It’s been more than six months since the Fair Work Commission’s anti-bullying measures came into force and the predicted onslaught of applications has yet to materialise. We look at the trends that have arisen from the changes.
When the Fair Work Commission announced its new bullying measures, there were predictions of 67 bullying complaints per week.
Six months on, those fears have proved unwarranted.

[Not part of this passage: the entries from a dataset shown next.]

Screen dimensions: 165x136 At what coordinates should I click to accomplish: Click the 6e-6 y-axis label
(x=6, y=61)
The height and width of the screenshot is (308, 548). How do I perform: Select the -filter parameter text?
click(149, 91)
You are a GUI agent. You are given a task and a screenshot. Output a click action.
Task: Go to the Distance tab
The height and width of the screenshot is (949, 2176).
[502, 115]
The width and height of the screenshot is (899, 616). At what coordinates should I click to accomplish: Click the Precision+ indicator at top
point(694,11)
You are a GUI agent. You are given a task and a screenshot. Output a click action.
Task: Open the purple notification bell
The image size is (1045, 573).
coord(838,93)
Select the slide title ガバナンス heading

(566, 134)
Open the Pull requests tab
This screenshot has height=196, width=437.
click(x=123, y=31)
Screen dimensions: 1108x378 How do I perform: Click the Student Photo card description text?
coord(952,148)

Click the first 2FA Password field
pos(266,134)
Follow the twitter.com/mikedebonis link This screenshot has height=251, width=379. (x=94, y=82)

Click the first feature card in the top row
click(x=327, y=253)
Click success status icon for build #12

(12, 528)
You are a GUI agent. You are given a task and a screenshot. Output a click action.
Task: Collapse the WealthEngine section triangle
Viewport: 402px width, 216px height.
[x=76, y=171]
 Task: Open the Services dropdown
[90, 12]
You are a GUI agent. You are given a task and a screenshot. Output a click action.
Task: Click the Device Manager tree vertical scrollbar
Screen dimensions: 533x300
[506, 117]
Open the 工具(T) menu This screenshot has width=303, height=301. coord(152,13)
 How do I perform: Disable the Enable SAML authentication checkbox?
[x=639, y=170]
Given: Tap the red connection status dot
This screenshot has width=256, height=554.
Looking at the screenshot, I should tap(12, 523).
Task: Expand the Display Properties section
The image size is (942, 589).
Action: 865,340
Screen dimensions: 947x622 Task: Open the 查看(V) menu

A report from the commission showed that only about 150 applications were made in the first quarter of the year.
HopgoodGanim partner Andrew Tobin, associate Abigail Vipond and trainee solicitor Adele Garnett said that while the jurisdiction may be a “slow burner” to start with, they predicted that it would gather momentum as more employees became aware of their rights under the legislation.
In a piece they wrote for Lexology, they highlighted the key considerations for employers based on some of the bullying cases that have come before the commission and the courts.
The nature of bullying behaviour
Tobin, Vipond and Garnett wrote that although the Fair Work Act 2009 defines bullying as behaviour by a person in a workplace that is repeated, it does not necessarily have to be long-standing behaviour.
In a recent decision from the Queensland Supreme Court, an employee was awarded more than $300,000 in damages after returning from maternity leave and being bullied by her new manager for just 11 days.
The worker made a complaint to her business manager, but it was not taken seriously or investigated and she was told to, “put some lippy on and go home to your bub”.
Who can apply for a stop-bullying order?
The anti-bullying jurisdiction only applies to those employer by a “constitutionally covered business” which rules out the employees of some charities, businesses that are not incorporated and state government employees.
In one instance, an application was dismissed because the employee worked for a government-funded, not-for-profit provider of free services to vulnerable people, which was deemed not to be a constitutionally covered business.
Can past bullying behaviour be taken into account?
The commission’s full bench has emphasised that while anti-bullying orders are to “operate prospectively”, behaviour that took place before the anti-bullying measures were implemented can be taken into account because the legislation is “basing future action on past events”.
Can a stop-bullying order be issued to a worker after their employment has ended?
The lawyers wrote that it would be difficult to foresee a situation in which it would occur, but in one case, an application for an order was dismissed as the applicant had had their employment terminated.
His dismissal meant that the stop-bullying order would have had no reasonable chance of success, as one of the requirements for making an order is that that commission must be satisfied that there is a risk of the bullying behaviour at work continuing.